Nuova tensione tra Regno Unito e Unione Europea. Il governo britannico ha deciso di non aderire al fondo comune europeo per la difesa, rifiutando di versare i 6,75 miliardi di euro richiesti da Bruxelles come contributo d’ingresso al programma Security Action for Europe (SAFE). La scelta è stata definita come un vero e proprio schiaffo politico all’Ue, che aveva sperato di coinvolgere Londra in un’iniziativa simbolo dell’autonomia strategica europea in materia di sicurezza.
Il fondo SAFE, varato per rafforzare le capacità di difesa del continente dopo l’invasione russa dell’Ucraina e in vista di un possibile disimpegno americano dalla NATO, prevede investimenti per circa 150 miliardi di euro nei prossimi anni. Bruxelles aveva proposto al Regno Unito di partecipare come partner privilegiato, a fronte di un contributo economico rilevante e di alcune limitazioni all’accesso delle aziende britanniche ai contratti europei. È proprio su questi punti che la trattativa si è arenata.

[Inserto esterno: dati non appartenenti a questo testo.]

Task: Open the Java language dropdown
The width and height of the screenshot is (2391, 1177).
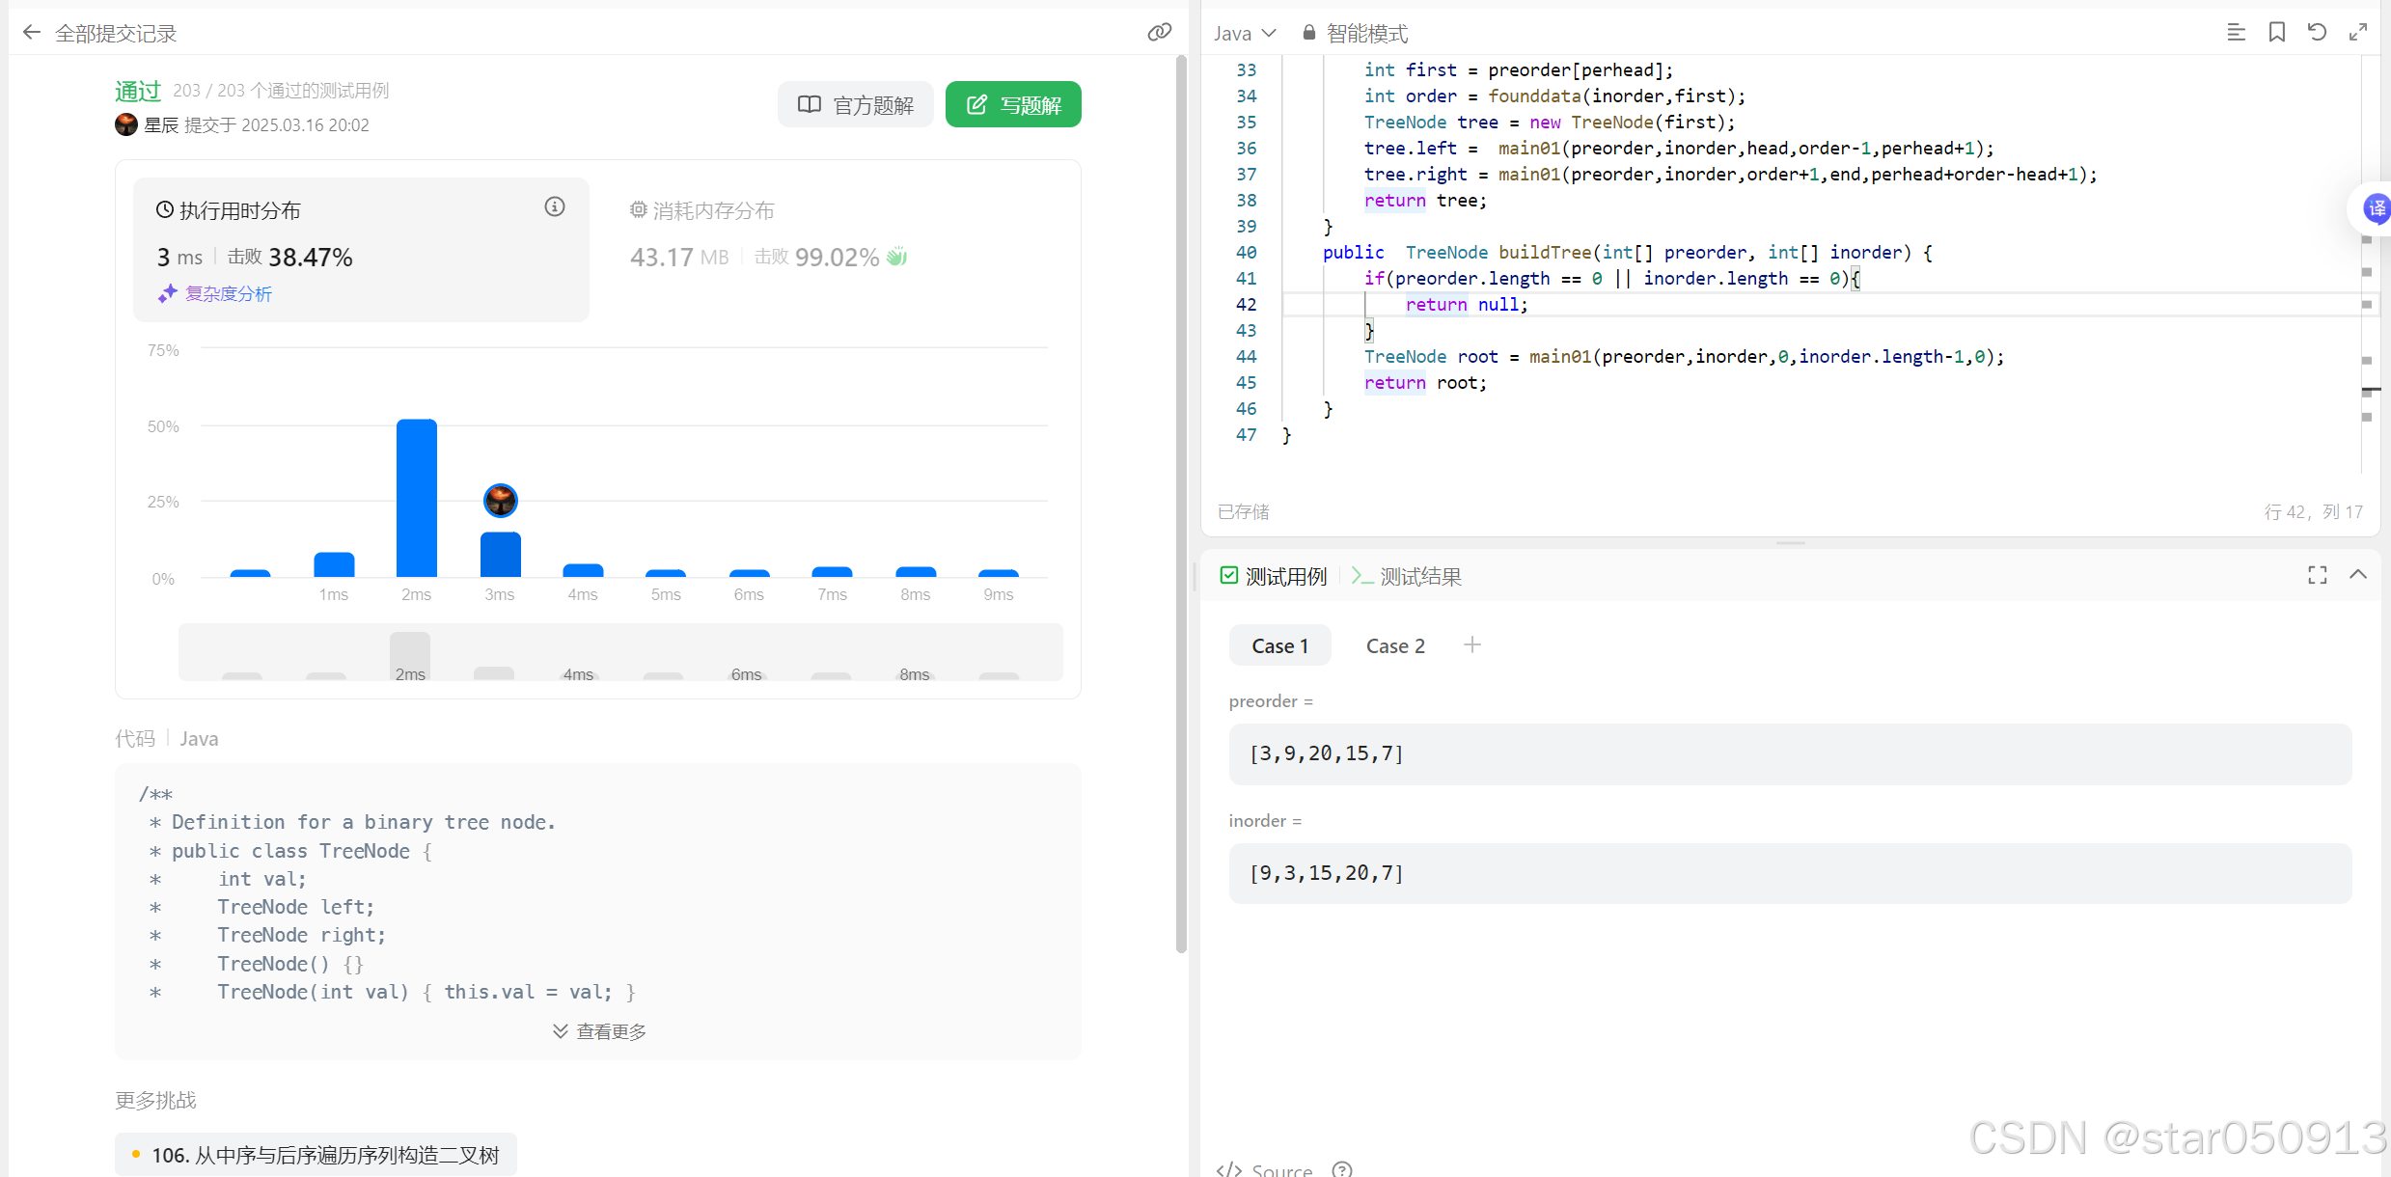Action: [x=1245, y=34]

Fonti governative britanniche hanno definito la cifra “irragionevole” e le condizioni “sbilanciate” rispetto ai benefici concreti per Londra. Il governo del primo ministro, pur ribadendo la volontà di cooperare con gli alleati europei in ambito militare e di intelligence, ha preferito mantenere piena autonomia nelle proprie politiche industriali e strategiche. “Non si tratta di una rottura, ma di una scelta di realismo”, ha spiegato un portavoce del Ministero della Difesa, sottolineando come il Regno Unito continui a essere “uno dei principali contributori alla sicurezza del continente attraverso la NATO”.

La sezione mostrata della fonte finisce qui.